The function $x(\tau) = j(\tau)^{1/3}$ is a hauptmodul, just not for the group that you indicate. This function is also invariant under $\tau \mapsto \frac{2 \tau + 1}{\tau + 1}$ and $\tau \mapsto \frac{\tau+1}{\tau + 2}$, and this
means that $x(\tau)$ is a hauptmodul for an index $3$ subgroup of ${\rm SL}_{2}(\mathbb{Z})$, which is the normalizer of a non-split Cartan modulo 3. (This has been known for quite a while.
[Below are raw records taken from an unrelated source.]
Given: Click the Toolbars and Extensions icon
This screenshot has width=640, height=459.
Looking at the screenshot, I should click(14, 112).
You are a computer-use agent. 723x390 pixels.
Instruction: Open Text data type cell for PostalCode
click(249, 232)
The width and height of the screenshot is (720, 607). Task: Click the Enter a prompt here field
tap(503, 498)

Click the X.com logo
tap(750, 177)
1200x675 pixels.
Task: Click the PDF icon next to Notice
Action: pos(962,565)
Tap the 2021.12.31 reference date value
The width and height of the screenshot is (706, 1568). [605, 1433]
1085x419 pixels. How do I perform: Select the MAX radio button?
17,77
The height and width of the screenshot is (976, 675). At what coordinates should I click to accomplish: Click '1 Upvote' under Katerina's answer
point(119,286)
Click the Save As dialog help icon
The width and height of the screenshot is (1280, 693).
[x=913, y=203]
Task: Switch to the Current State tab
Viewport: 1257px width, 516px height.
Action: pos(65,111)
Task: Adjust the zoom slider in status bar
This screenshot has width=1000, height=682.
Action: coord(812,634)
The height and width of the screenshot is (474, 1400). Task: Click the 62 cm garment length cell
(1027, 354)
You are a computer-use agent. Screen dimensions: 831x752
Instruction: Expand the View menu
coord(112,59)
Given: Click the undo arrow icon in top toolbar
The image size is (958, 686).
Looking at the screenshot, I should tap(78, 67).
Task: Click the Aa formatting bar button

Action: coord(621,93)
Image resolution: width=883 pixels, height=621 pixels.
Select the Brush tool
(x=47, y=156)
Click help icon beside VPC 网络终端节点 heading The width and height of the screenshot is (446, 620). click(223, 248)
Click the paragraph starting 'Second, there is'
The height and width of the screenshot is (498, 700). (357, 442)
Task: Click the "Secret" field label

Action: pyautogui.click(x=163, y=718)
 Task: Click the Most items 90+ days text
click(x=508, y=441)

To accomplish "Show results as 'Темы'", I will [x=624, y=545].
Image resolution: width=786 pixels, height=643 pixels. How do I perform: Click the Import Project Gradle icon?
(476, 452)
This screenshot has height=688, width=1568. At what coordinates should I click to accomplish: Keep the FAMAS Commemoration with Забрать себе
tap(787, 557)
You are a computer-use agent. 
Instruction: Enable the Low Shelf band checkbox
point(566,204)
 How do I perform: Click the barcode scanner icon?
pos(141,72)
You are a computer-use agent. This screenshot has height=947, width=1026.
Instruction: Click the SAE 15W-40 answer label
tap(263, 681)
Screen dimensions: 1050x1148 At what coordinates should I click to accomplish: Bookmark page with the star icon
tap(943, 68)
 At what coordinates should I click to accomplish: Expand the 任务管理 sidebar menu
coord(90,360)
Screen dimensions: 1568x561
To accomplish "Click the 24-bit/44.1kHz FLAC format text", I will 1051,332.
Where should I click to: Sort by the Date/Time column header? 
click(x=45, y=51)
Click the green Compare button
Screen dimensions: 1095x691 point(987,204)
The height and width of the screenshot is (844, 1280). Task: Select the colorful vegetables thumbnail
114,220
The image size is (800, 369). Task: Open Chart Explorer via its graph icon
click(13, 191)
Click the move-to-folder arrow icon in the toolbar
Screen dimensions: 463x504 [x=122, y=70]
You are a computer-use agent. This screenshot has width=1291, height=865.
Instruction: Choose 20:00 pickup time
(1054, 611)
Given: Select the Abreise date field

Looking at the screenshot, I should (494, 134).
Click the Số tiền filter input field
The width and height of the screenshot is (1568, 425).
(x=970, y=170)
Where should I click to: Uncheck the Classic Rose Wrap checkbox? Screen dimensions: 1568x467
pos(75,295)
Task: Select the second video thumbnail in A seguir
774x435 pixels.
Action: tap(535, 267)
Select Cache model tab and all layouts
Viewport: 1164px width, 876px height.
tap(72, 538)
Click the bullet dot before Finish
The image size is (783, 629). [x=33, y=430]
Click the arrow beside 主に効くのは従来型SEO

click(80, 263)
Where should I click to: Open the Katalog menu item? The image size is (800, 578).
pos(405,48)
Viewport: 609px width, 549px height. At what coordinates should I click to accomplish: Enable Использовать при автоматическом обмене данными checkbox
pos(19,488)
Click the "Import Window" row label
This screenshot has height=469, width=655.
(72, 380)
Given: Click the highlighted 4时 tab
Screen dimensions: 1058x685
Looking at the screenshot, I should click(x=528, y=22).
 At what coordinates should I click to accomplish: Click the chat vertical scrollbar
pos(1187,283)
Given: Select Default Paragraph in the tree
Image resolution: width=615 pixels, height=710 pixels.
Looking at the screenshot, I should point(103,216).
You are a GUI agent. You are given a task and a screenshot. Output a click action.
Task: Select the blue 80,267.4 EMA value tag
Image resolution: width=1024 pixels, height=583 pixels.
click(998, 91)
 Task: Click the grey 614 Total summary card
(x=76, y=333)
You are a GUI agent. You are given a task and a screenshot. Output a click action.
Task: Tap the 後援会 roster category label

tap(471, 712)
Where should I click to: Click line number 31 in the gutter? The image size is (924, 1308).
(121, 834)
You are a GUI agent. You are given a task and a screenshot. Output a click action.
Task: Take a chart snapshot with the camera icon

If you want to read a proof of this, see the paper of Imin Chen titled "On Siegel's modular curve of level 5 and the Class Number One Problem" published in the Journal of Number Theory in 1999. Look in Section 4.) The subgroup you specify has index at least $18$ (and it may not even be congruence).

I think that the natural modification of your second question also has a negative answer. (Edited to fix the example.) In particular,
$$
x(\tau) \frac{j(\tau)}{j(\tau)-1728} = q^{-1/3} (1 + 1976q + 2133020q^{2} + \cdots)
$$
is a modular function for the same group as $x(\tau)$ and also has non-negative Fourier coefficients. With some thought, one can see that $j(\tau)$ has non-negative Fourier coefficients, and so does $\frac{1}{j(\tau) - 1728} = \frac{E_{4}^{3}/E_{6}^{2} - 1}{1728}$. Here $E_{4} = 1 + 240 \sum_{n=1}^{\infty} \sigma_{3}(n) q^{n}$ and $E_{6} = 1 - 504 \sum_{n=1}^{\infty} \sigma_{5}(n) q^{n}$ are the usual Eisenstein series.